An exchange rate is a rate at which a currency of certain country will be exchanged for other currency in foreign exchange market. The currency exchange rates are subjected to various factors, but predominantly on the demand and supply of currency at time of exchange.
Information about the exchange rate is crucial when doing business or sending remittances from the US to India. For example, knowing the value of the exchange rate between a USD and an INR can be beneficial before sending money to your loved in India from the US.
Today, there are many remittance services for conversion and transfer of money from USA to India. Money2India service from ICICI Bank offers competitive exchange rate and zero transfer fees for transaction above USD 1,000for money transfers from USA to India. This helps you get valuable savings on each remittance transaction and the receivers in India get a maximum amount.
Now that we understand what a money exchange rate is, let’s focus on its types and the factors associated with the changes in exchange rates.

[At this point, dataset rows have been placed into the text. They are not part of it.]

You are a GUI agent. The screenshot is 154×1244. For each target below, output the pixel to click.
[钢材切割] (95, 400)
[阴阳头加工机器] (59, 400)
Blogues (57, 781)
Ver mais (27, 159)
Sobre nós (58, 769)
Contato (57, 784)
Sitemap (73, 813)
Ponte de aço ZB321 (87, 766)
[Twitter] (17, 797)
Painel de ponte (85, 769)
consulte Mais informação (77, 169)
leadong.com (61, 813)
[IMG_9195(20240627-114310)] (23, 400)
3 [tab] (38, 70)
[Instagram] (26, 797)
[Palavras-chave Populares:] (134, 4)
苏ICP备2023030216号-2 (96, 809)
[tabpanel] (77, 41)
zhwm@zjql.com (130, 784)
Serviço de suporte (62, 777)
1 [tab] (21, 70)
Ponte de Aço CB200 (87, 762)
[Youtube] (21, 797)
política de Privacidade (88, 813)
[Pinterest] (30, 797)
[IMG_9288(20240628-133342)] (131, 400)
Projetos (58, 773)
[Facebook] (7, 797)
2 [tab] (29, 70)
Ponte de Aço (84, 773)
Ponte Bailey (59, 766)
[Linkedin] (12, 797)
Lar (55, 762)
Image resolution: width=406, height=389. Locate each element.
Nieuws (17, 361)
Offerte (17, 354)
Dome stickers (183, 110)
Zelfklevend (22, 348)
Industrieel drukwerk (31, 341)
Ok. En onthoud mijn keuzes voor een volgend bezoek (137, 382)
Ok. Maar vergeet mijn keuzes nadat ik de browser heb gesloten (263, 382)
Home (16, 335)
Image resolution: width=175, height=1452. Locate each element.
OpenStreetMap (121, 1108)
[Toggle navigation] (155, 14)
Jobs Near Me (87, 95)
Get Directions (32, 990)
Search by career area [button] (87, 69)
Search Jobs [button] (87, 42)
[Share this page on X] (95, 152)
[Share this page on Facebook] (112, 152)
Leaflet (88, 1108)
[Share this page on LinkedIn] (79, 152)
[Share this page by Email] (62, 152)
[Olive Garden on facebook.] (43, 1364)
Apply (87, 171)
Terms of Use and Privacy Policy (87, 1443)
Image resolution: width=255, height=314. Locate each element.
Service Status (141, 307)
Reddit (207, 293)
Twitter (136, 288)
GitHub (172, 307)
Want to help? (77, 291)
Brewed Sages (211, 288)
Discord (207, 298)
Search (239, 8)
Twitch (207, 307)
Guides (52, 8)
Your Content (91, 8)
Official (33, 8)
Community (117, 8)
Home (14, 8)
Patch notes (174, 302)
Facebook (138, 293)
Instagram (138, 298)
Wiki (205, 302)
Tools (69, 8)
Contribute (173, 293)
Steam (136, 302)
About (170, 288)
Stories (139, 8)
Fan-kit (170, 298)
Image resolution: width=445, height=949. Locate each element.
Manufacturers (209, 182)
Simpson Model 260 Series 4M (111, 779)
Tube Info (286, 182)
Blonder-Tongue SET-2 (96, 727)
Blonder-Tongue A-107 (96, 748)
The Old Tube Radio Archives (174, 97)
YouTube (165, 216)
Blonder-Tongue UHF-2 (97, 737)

Difference between Fixed Exchange rates and Floating exchange rates:
Fixed Exchange Rate System:
In Fixed exchange rates system, the rates are pegged against dominant currencies in the world like USD. The rates are usually fixed by the respective country’s government and do not rely on external market factors. This is done so that foreign exchange is stable. Countries like Qatar and Saudi Arabia have fixed exchange rate system.
Since the value of a currency is fixed and shielded by fluctuations, this creates a dependency on government on having enough foreign reserves to keep the economy stable.
Floating Exchange Rate System:
This system is also known as the flexible exchange rate, as it depends on supply, demand, and other factors. The government is not involved in deciding this exchange rate system. Hence, it is volatile in nature. The volatile nature of such a system can sometimes generate speculations. Countries like India, Australia, UK have floating exchange rate system.
Factors That Affect the Exchange Rate
Inflation/Deflation:
Inflation/Deflationindirectly affects changes in exchange rates. Higher inflation or Deflation may invite government intervention in controlling the floating currency in the market which can result in the appreciation or depreciation of a currency.
Interest Rates:
The interest rate affects the exchange rates as higher interest rates attract foreign investments in the country which usually comes in U.S. Dollars. This increased supply of dollars will affect the USD-INR value in foreign exchange market. The difference between Interest rate of two countries often affect the exchange rate of their currenciessoa higher interest rate if translate to foreign investments support the rise in the exchange rate.
Recession:
If a country faces a recession, the government usually reduces interest rates to boost the economy. This also reduces foreign investments which usually in dollars. Government may also consider quantitative easing to increase the floating money in the market. These factors contribute to imbalance the USD to INR currencies in market thus depreciating exchange rates.
All of these factors contribute to changes in the exchange rates worldwide. Overall, these factors are complex and subject to market changes. Whether you plan on investing or making remittances, you need to be aware of these factors, which will help you make an informed decision.